◆ WORK TO COMPLETE ◆
Would you give the listing back word for word once its pictures are removed?
=== Begin Enclosure ===
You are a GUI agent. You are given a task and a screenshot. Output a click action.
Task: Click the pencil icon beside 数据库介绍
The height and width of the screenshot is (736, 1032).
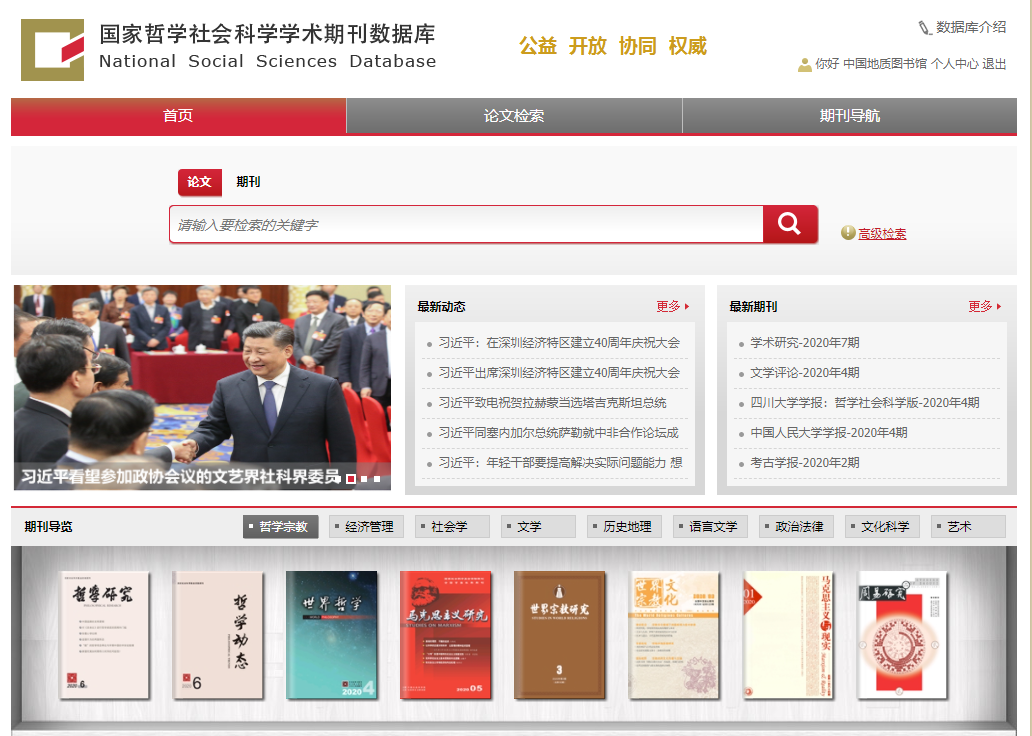[924, 28]
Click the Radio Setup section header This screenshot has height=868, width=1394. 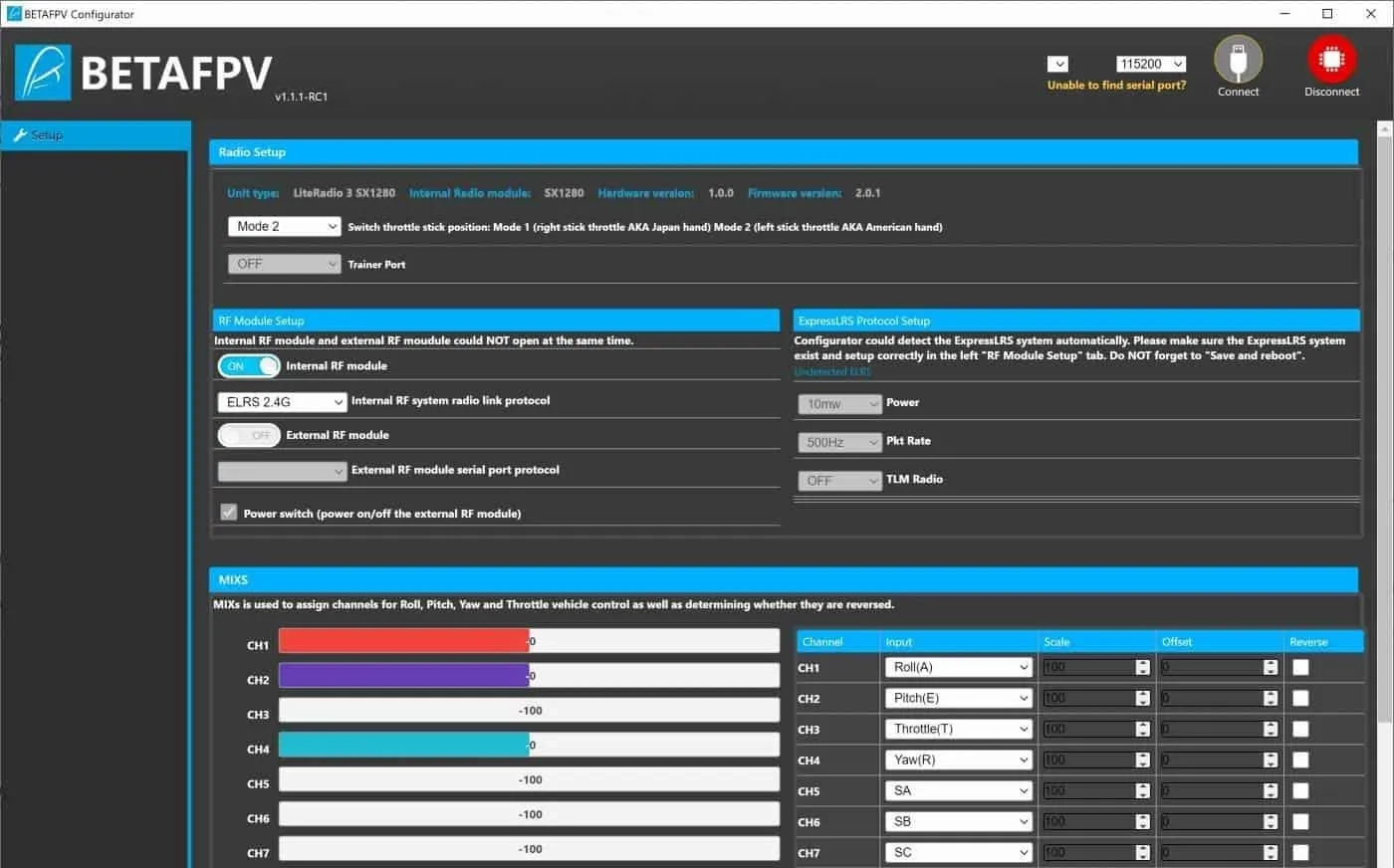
=== End Enclosure ===
◆ WRITTEN REPLY ◆
You are a GUI agent. You are given a task and a screenshot. Output a click action.
Task: Click the pencil icon beside 数据库介绍
The height and width of the screenshot is (736, 1032).
[924, 28]
Click the Radio Setup section header This screenshot has height=868, width=1394. 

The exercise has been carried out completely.